**GIVEN TASK:** Condense the paragraph of the insolvency case passage that begins "By operation of Bye-law 23A" into a short bulleted list, keeping its main facts.

**SELECTED TEXT:**

A decisive moment in the case came on January 28, 2025, when the Insolvency and Bankruptcy Board of India (IBBI) initiated disciplinary proceedings against Juneja.

By operation of Bye-law 23A of the IBBI Model Bye-laws, this automatically suspended his Authorisation for Assignment (AFA). Judicial precedent had already clarified the effect of such suspension: in CA V Venkata Sivakumar (Madras High Court, 2024), the court held that suspension of an AFA is automatic and bars an insolvency professional from continuing in office.

By this principle, Juneja should have immediately stepped aside. Yet, he continued to function as RP -- convening CoC meetings, supervising voting, and even authorising issuance of a Letter of Intent (LOI).

[Collection entries]
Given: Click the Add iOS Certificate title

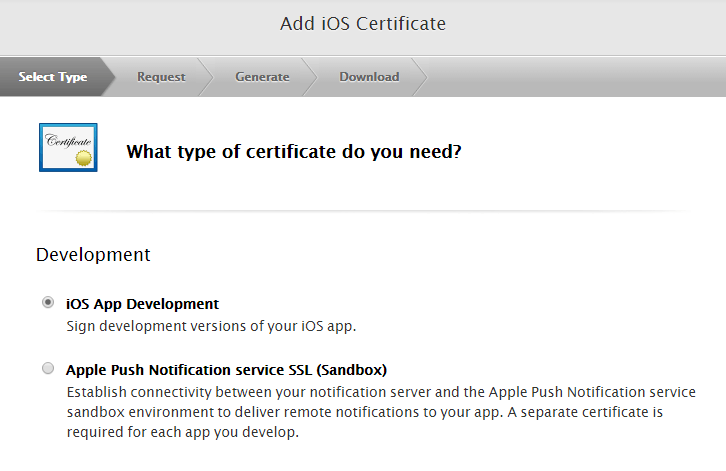Looking at the screenshot, I should coord(362,23).

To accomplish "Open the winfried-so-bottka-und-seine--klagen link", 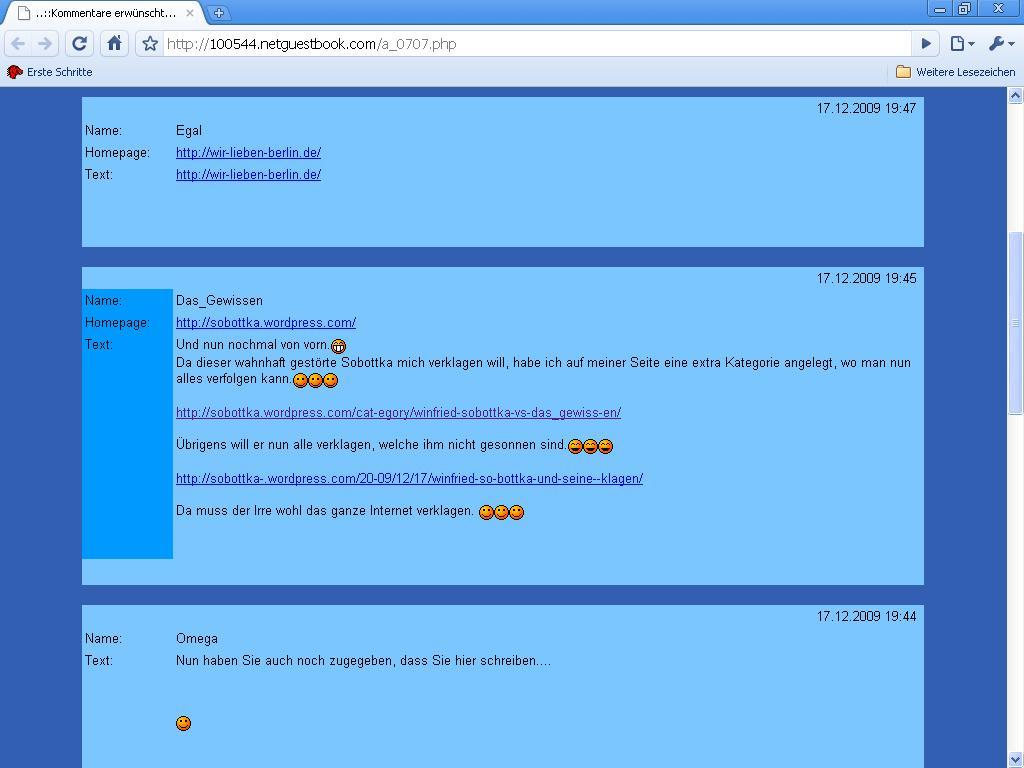I will click(x=409, y=479).
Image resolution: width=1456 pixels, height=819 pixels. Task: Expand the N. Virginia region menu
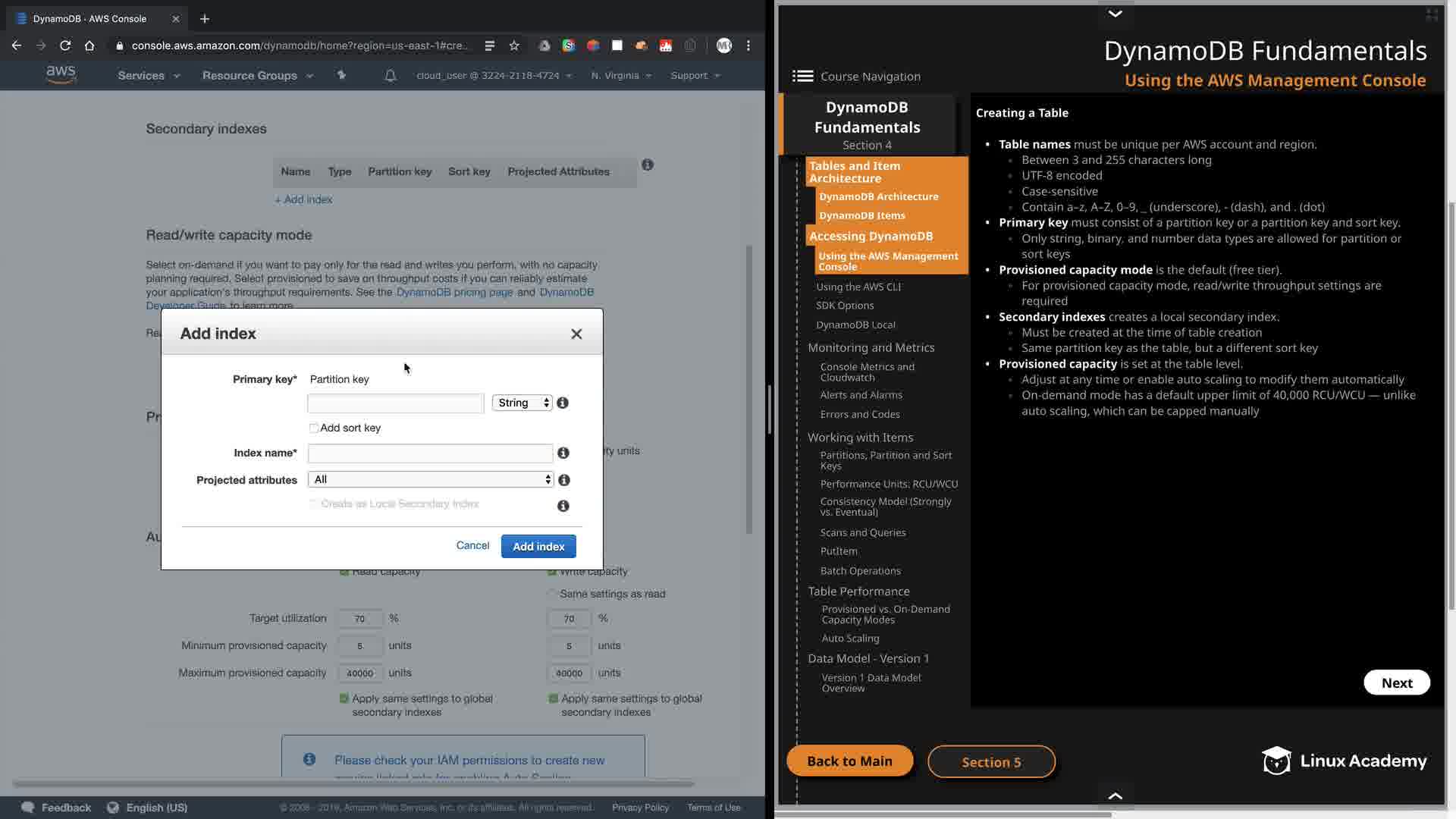tap(620, 76)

**RESPONSE:**
- Under Bye-law 23A of the IBBI Model Bye-laws, the disciplinary proceedings automatically suspended Juneja's Authorisation for Assignment (AFA).
- In CA V Venkata Sivakumar (Madras High Court, 2024), the court held that suspension of an AFA is automatic.
- Such a suspension bars an insolvency professional from continuing in office.